Alanine-scanning mutations in domain 4 of anthrax toxin protective antigen reveal residues important for binding to the cellular receptor and to a neutralizing monoclonal antibody

Abstract

A panel of variants with alanine substitutions in the small loop of anthrax toxin protective antigen domain 4 was created to determine individual amino acid residues critical for interactions with the cellular receptor and with a neutralizing monoclonal antibody, 14B7. Substituted protective antigen proteins were analyzed by cellular cytotoxicity assays, and their interactions with antibody were measured by plasmon surface resonance and analytical ultracentrifugation.
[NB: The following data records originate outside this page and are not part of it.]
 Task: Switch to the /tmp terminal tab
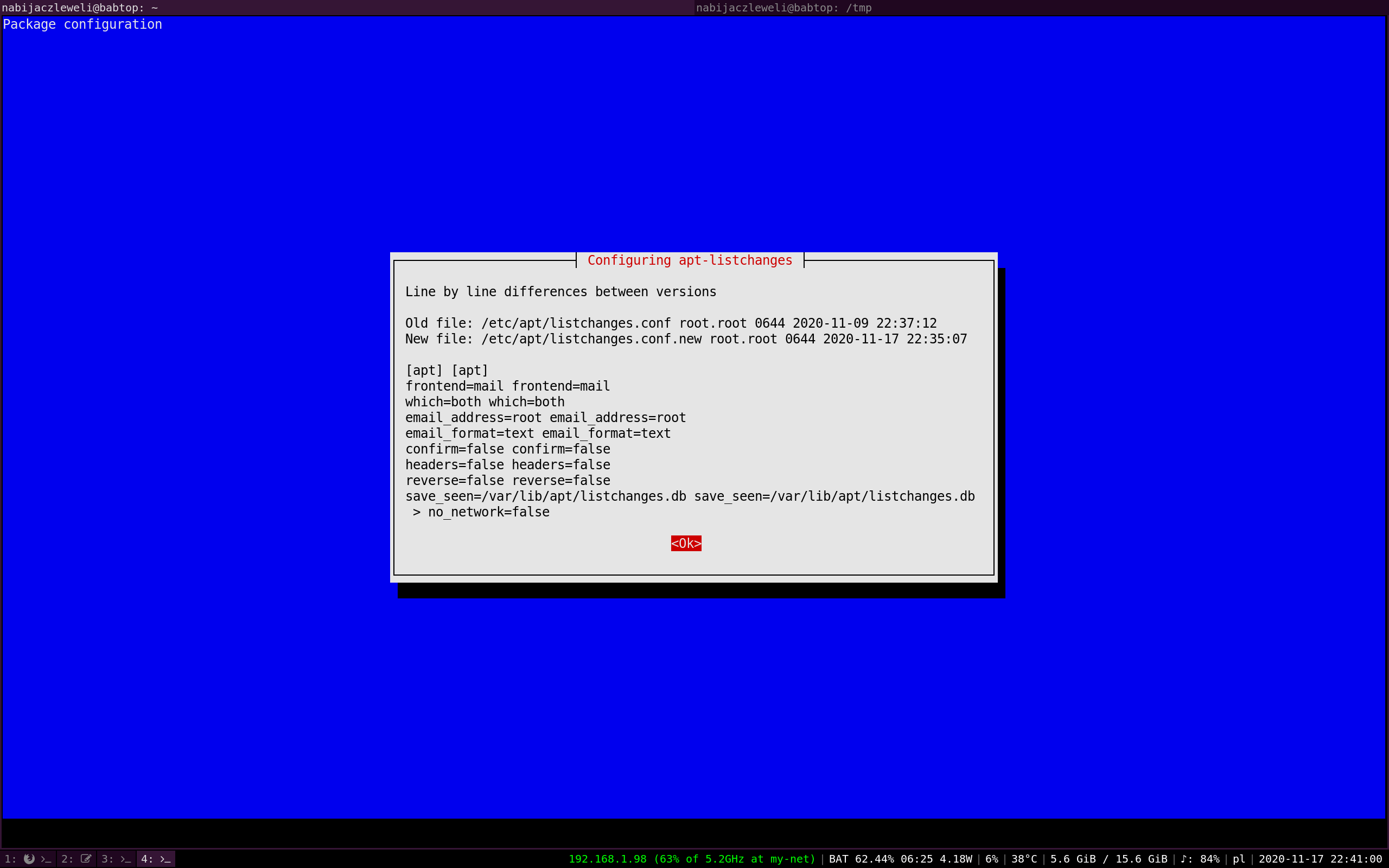pos(783,8)
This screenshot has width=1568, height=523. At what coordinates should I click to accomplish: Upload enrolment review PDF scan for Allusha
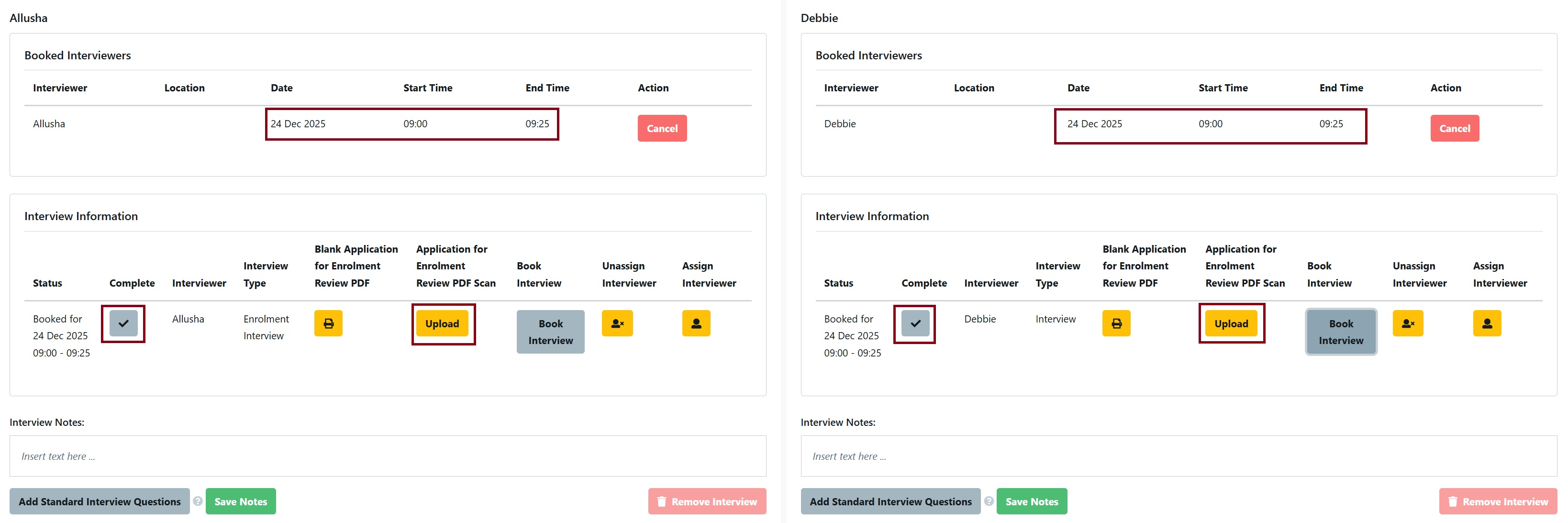pyautogui.click(x=442, y=324)
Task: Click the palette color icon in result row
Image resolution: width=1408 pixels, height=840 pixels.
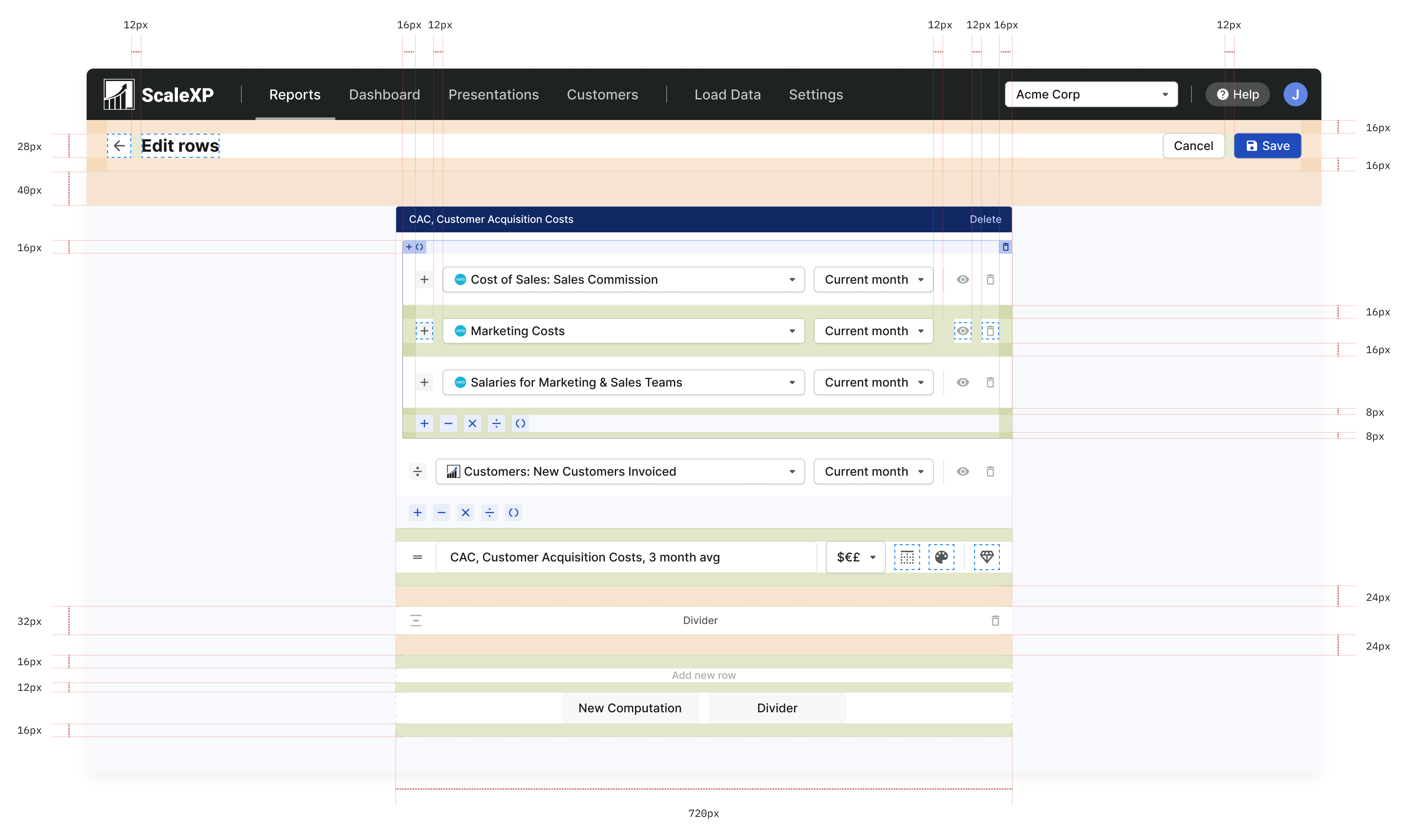Action: 941,557
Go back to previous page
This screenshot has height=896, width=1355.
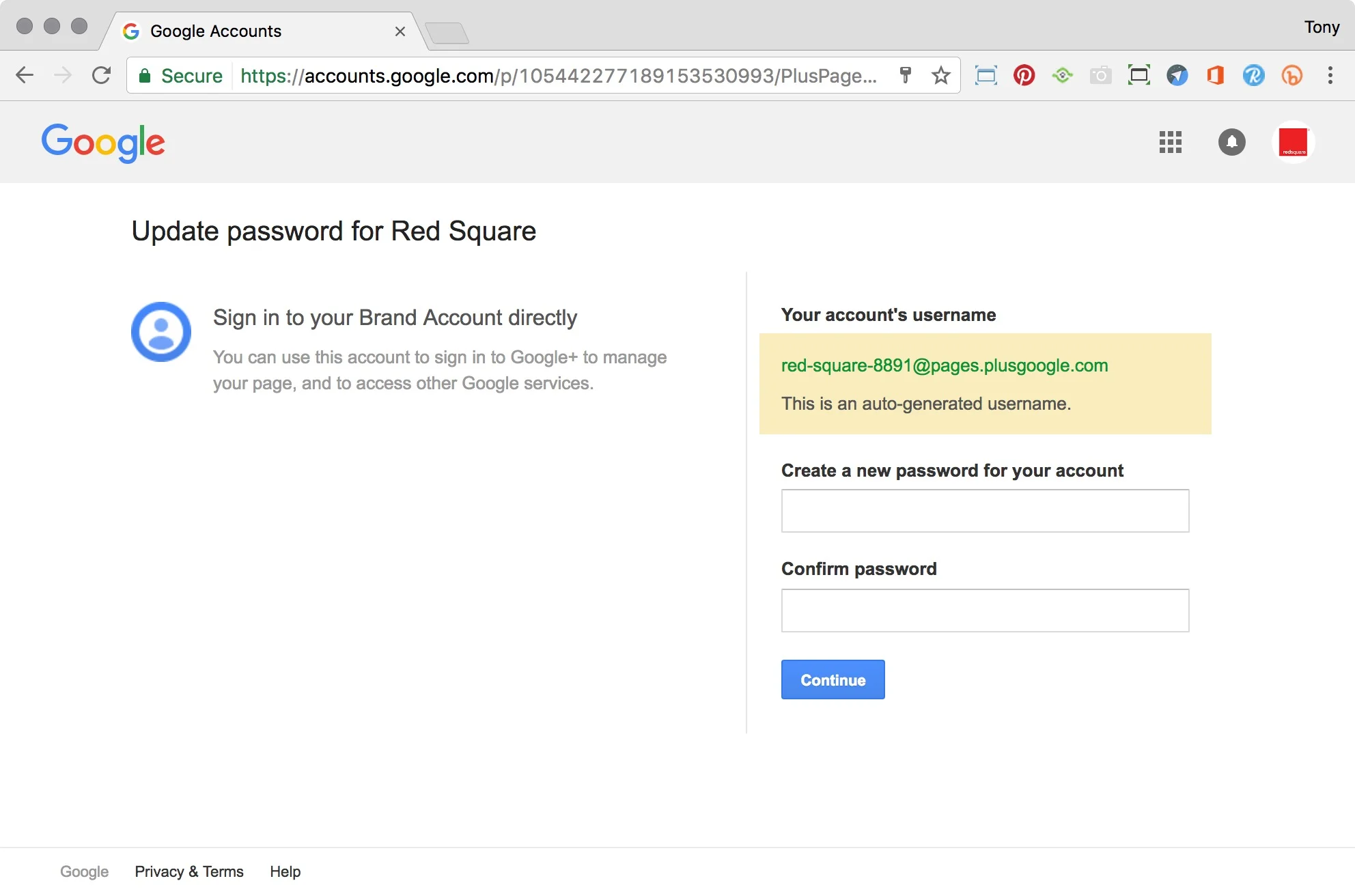(x=25, y=75)
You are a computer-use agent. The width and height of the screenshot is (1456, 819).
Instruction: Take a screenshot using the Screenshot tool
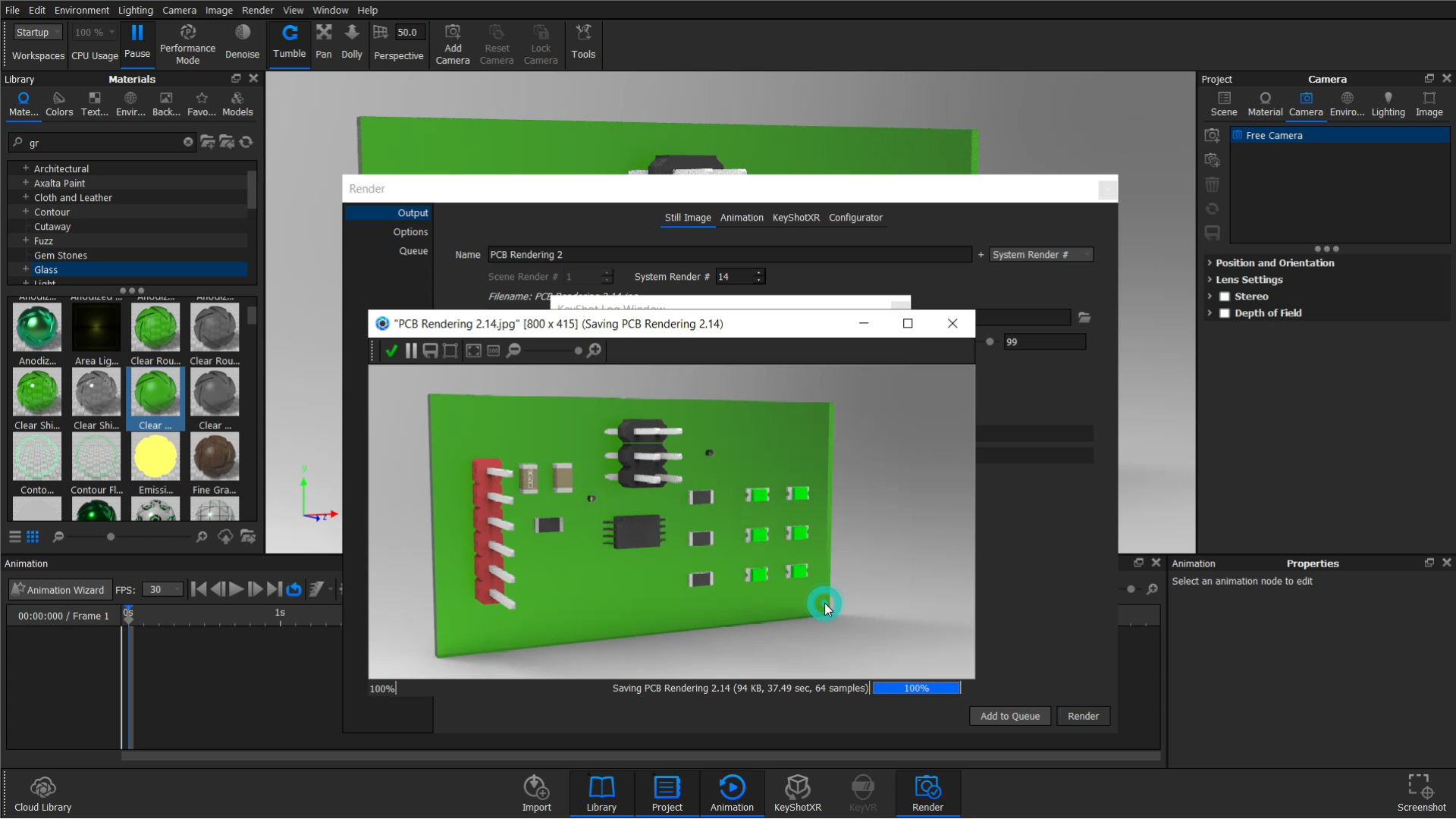(x=1420, y=792)
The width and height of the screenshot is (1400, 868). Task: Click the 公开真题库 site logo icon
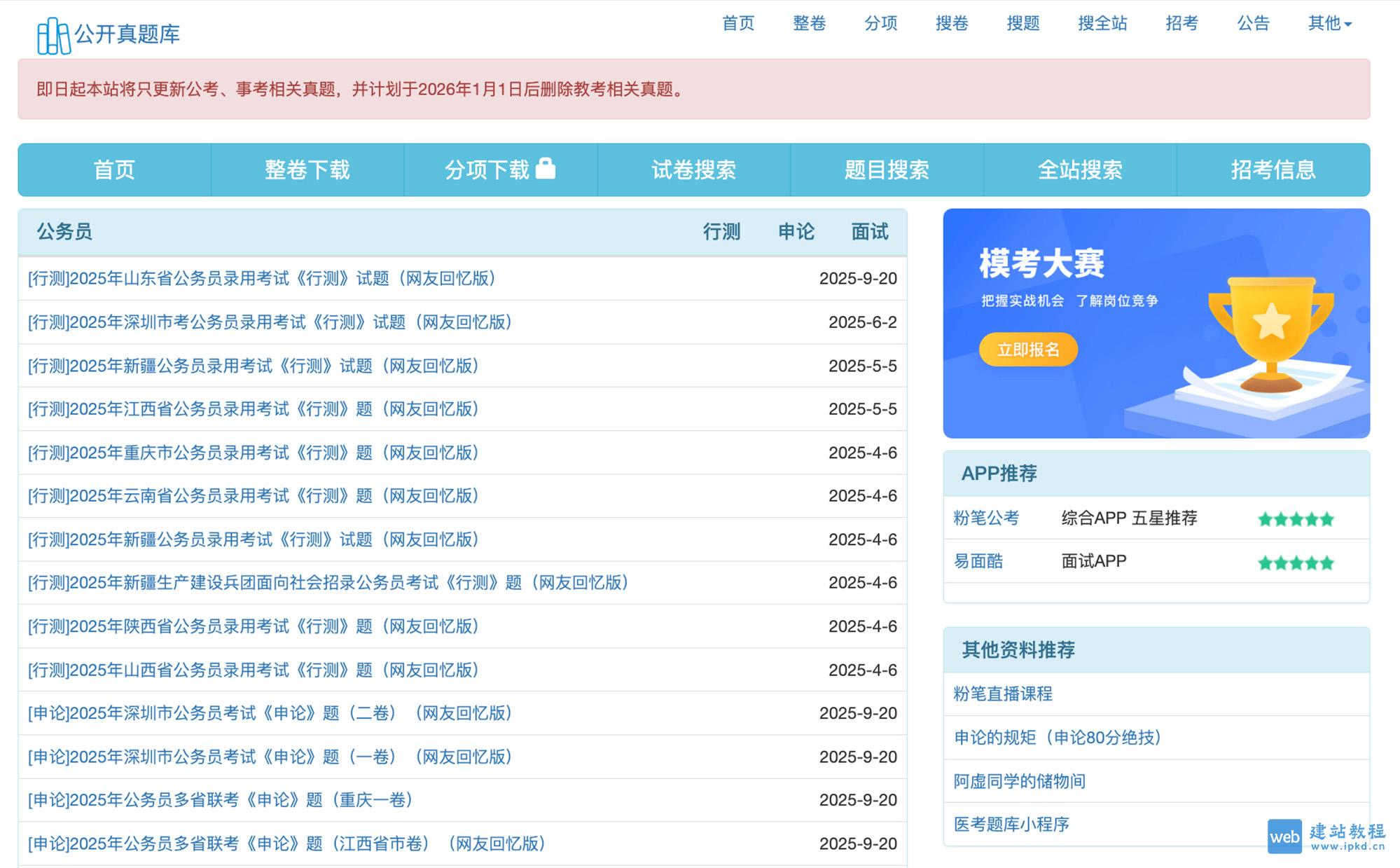pyautogui.click(x=55, y=34)
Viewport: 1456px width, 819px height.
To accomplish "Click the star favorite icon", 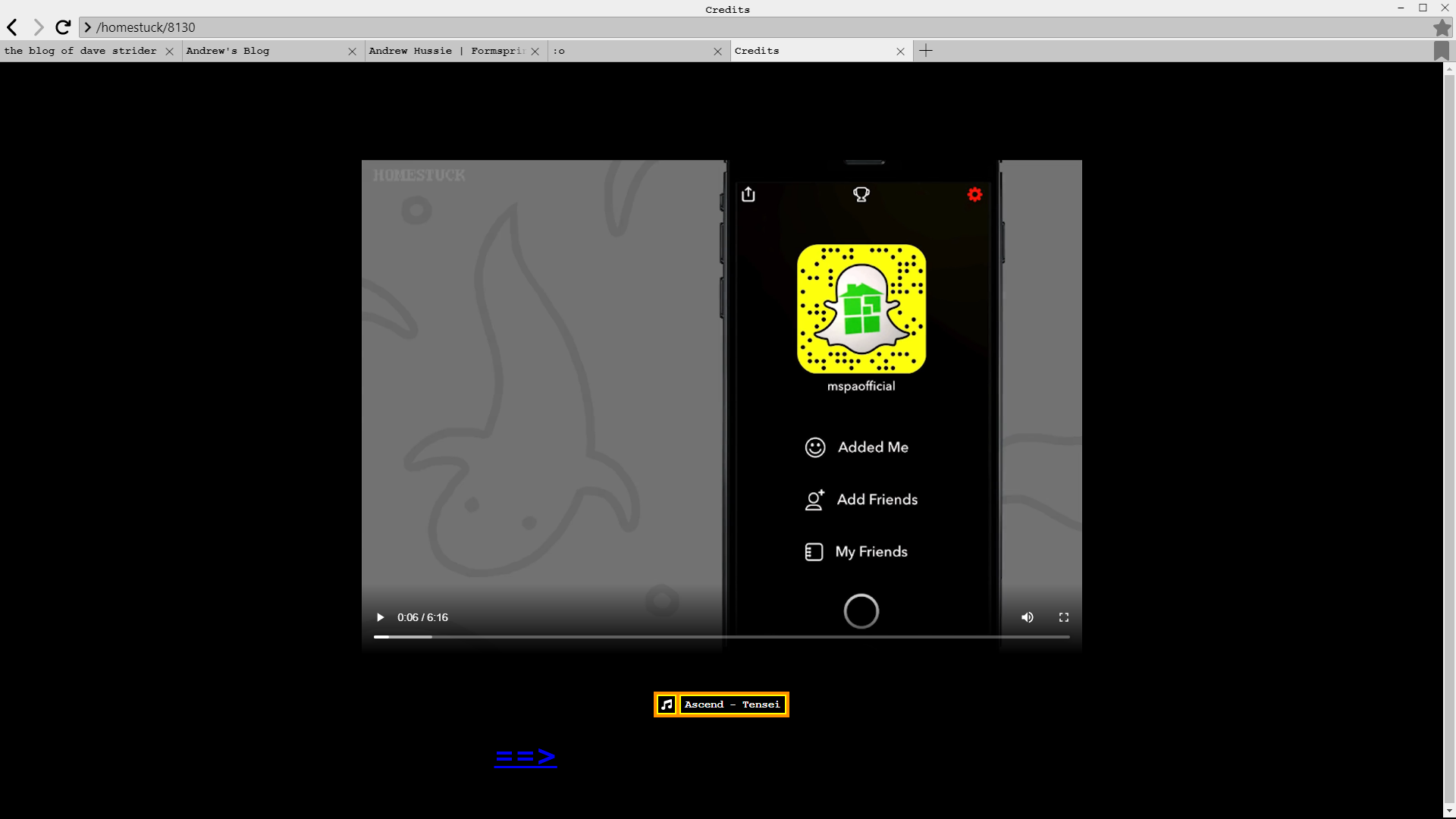I will pyautogui.click(x=1442, y=28).
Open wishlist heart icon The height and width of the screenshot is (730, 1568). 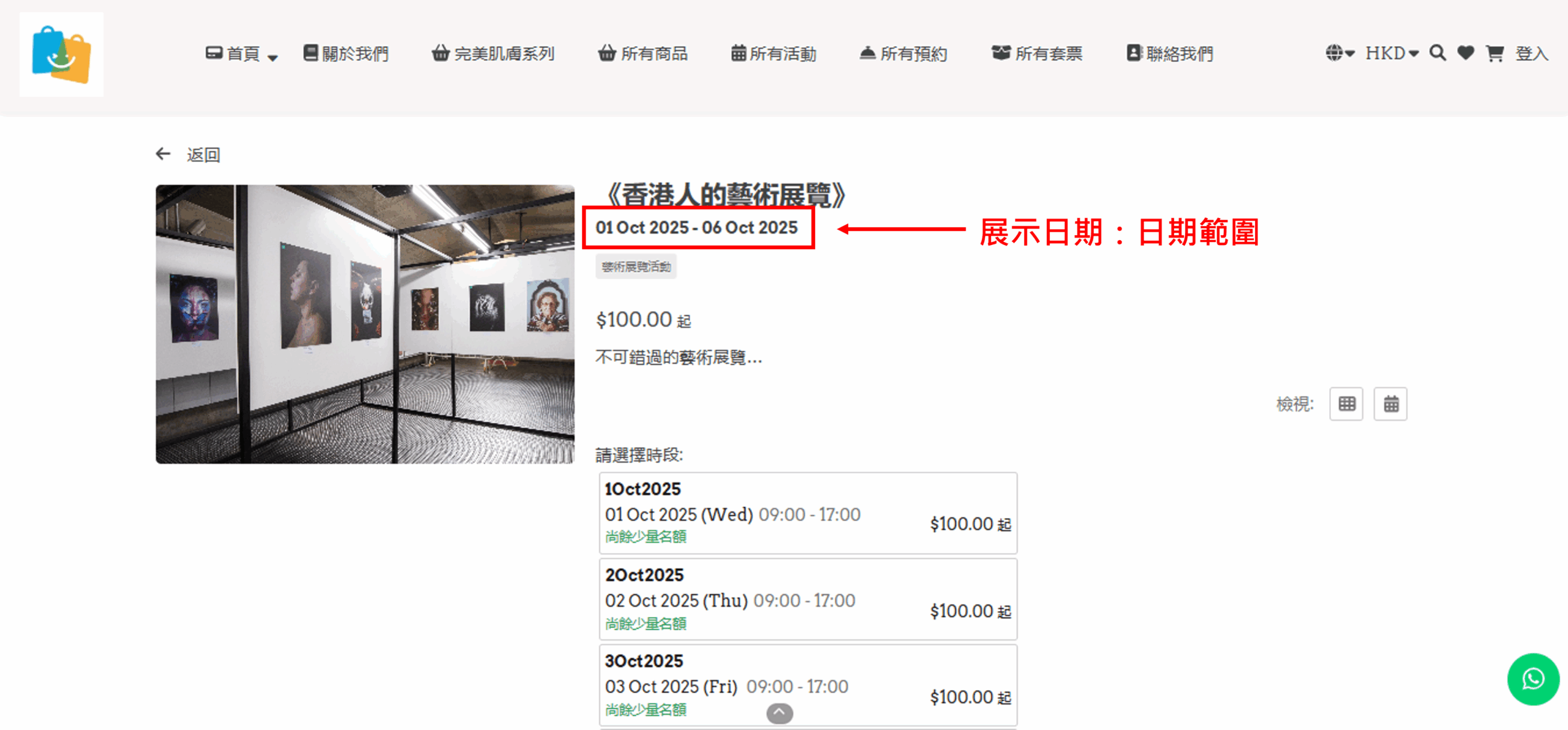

Residue Asp⁶⁸³ was the most critical for cell binding and toxicity, causing an ~1000-fold reduction in toxicity, but was not a large factor for interactions with 14B7. Substitutions in residues Tyr⁶⁸¹, Asn⁶⁸², and Pro⁶⁸⁶ also reduced toxicity significantly, by 10-100-fold. Of these, only Asn⁶⁸² and Pro⁶⁸⁶ were also critical for interactions with 14B7. However, residues Lys⁶⁸⁴, Leu⁶⁸⁵, Leu⁶⁸⁷, and Tyr⁶⁸⁸ were critical for 14B7 binding without greatly affecting toxicity. The K684A and L685A variants exhibited wild type levels of toxicity in cell culture assays; the L687A and Y688A variants were reduced only 1.5- and 5-fold, respectively.